Same thing with the bartender. Is he responsible for the underage kid asking for a drink? No. Is he culpable if he serves the kid? Yes. If there is that much fraud, then the banking system is flawed and they are culpable for that flaw in their system. Fraud is a known part of the industry. I myself worked in fraud prevention. If I let a bad check go, I would be culpable and would have been if not fired then warned and placed on suspension. If the industry was so unprepared that fraud was a large enough that it could greatly and negatively affect the market, then the industry is indeed culpable -just like the bartender and just like the CIA and the FBI.

The bank's job is to verify loans. If they suck at that and can't figure out how to combat fraud, then they aren't a very good bank.

mikhailbakunin said...

Well, mortgage fraud is a form of white collar crime, whether it's income fraud, appraisal fraud, etc.

If the bank was negligent, that's one thing. But sometimes lots of people just beat the system. My problem is that you seem to be placing more of the blame on the institutions that were defrauded than on the actual perpetrators.

I think the CRA may have contributed to the crisis. The study you cited (Traiger & Hinckley) didn't find that CRA borrowers weren't defaulting, just that they were defaulting at a lower rate than regular sub-prime borrowers.

There are lots of economists who have contradicted this. I don't know who's correct, but I'm certainly not going to trust one study by a law firm whose primary purpose is to advocate for low-income CRA mortgage holders.

petpluto said...

"The study you cited (Traiger & Hinckley) didn't find that CRA borrowers weren't defaulting, just that they were defaulting at a lower rate than regular sub-prime borrowers."

There are always going to be loans that default. That isn't fraud. That is the banking industry. That is why banks have Collection Departments. As I said in the post, banking is a game of risk; and even in a good economic environment, some loans don't get paid. In bad economic environments, more loans don't get paid. To say that the CRA is partially responsible, when in the current bad economic climate they are defaulting at a lower rate, is ignoring that fact.

"If the bank was negligent, that's one thing. But sometimes lots of people just beat the system."

Surely you can agree that if lots of people are beating the system, then there is something wrong with the system.

"My problem is that you seem to be placing more of the blame on the institutions that were defrauded than on the actual perpetrators."

The institution is responsible for putting into effect methods and criteria to stop fraud. If they fail to live up to a certain level of success in that area, then they are culpable for the flaws in their system.

Those who screwed the system are to blame for their own crime. The bank didn't make them do it; nor did I suggest that the bank is more to blame for the actual fraud. What I am suggesting is that the bank is more to blame than those who perpetrate fraud for the economic downturn.

One person who commits fraud is an anomaly. He beat the system. Up to a certain percentage, fraud is not a bank system issue, because like loans that default banks have a cushion. But at a certain point, the number of people getting away with fraud exceeds that cushion.
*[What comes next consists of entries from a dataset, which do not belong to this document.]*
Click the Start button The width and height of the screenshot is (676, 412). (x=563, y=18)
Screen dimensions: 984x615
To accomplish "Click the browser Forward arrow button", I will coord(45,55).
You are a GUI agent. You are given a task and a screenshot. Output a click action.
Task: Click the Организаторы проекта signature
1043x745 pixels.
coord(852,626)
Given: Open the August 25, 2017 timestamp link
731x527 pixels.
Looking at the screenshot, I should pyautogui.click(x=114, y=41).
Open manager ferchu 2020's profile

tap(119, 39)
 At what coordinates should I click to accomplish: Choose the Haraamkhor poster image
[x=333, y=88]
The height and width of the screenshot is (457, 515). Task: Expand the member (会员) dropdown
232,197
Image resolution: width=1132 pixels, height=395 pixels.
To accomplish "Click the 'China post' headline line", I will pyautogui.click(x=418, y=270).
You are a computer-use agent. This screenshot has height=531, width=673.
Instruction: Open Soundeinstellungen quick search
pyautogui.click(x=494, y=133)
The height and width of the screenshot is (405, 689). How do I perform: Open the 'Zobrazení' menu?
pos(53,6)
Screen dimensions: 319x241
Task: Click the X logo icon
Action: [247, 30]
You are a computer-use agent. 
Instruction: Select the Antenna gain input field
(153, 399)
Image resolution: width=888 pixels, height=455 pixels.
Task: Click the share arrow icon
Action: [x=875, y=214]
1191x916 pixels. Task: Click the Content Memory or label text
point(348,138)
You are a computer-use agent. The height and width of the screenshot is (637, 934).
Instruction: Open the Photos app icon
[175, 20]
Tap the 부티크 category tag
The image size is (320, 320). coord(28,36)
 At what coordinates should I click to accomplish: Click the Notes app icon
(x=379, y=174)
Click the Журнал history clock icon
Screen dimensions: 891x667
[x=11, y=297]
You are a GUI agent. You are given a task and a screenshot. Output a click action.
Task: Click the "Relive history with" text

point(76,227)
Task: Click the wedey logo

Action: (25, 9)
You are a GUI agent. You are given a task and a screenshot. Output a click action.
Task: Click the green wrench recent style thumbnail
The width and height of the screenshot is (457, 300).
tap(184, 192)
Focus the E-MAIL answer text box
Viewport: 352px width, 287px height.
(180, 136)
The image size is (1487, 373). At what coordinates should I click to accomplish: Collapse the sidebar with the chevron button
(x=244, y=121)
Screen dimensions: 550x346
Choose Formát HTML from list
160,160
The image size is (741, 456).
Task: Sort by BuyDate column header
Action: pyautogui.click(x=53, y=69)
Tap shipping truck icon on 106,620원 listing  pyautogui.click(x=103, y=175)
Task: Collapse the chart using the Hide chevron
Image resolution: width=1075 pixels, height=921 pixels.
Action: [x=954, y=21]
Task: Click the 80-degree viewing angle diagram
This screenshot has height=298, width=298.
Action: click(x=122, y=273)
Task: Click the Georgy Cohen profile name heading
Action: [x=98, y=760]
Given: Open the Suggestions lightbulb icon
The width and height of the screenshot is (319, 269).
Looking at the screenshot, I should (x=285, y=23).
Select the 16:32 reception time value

Then the banking institution shoulders some of the blame for the outcome, because they failed in their duty to protect their institution; and since their institution's well-being also affects society's well-being, they are more to blame for their own flaw in the system.

That doesn't make the fraud perpetrator any more or less guilty of the crime they have committed. They are still fully to blame for the individual crime. But on a systemic level -and that is what I'm talking about, what went wrong on a systemic level- the banks shoulder more of the burden if the cases of fraud were so rampant as to undermine the very structure. Because it is the bank's JOB to maintain that structure.

John said...

Based on both sides of your argument, it seems to me that to say either side is completely guiltless in this equation is deluded. The perpetrators of mortgage fraud are obviously guilty of the crimes that they committed, and (hopefully) they will be investigated and made to answer for their actions in court. The banks failed to diligently investigate their applicants' records, and should be forced to answer for their negligence (whether it was willful negligence or simply gross incompetence I cannot say for certain.)
Here's an interesting example: Remember Aqua Dots? People found out that the active ingredient was GHB, which meant you could turn them into a date rape drug. Anyone who would use them to commit date rape is a rapist and should be charged as such, but the makers of Aqua Dots should be (and were, if I recall) forced to account for putting an unsafe product on the market. Banks may not have committed mortgage fraud, but they should be made to answer for their failed quality control and fraud investigation measures. Otherwise the message we're sending is that it's okay to knowingly invest our money insecurely.

petpluto said...

Exactly, John. Thank you for being so clear and concise!

mikhailbakunin said...

There are a few separate issues here. One is mortgage fraud, which is not the same thing as predatory lending or corporate negligence. The people who commit mortgage fraud - whether they be the borrowers, the brokers, or clerks processing the loan - are solely responsible for their actions.

The other issue is systematic negligence or deception on the part of the lender. I think you're both arguing that widespread fraud somehow proves negligence or deception on the part of the lender, but it doesn't.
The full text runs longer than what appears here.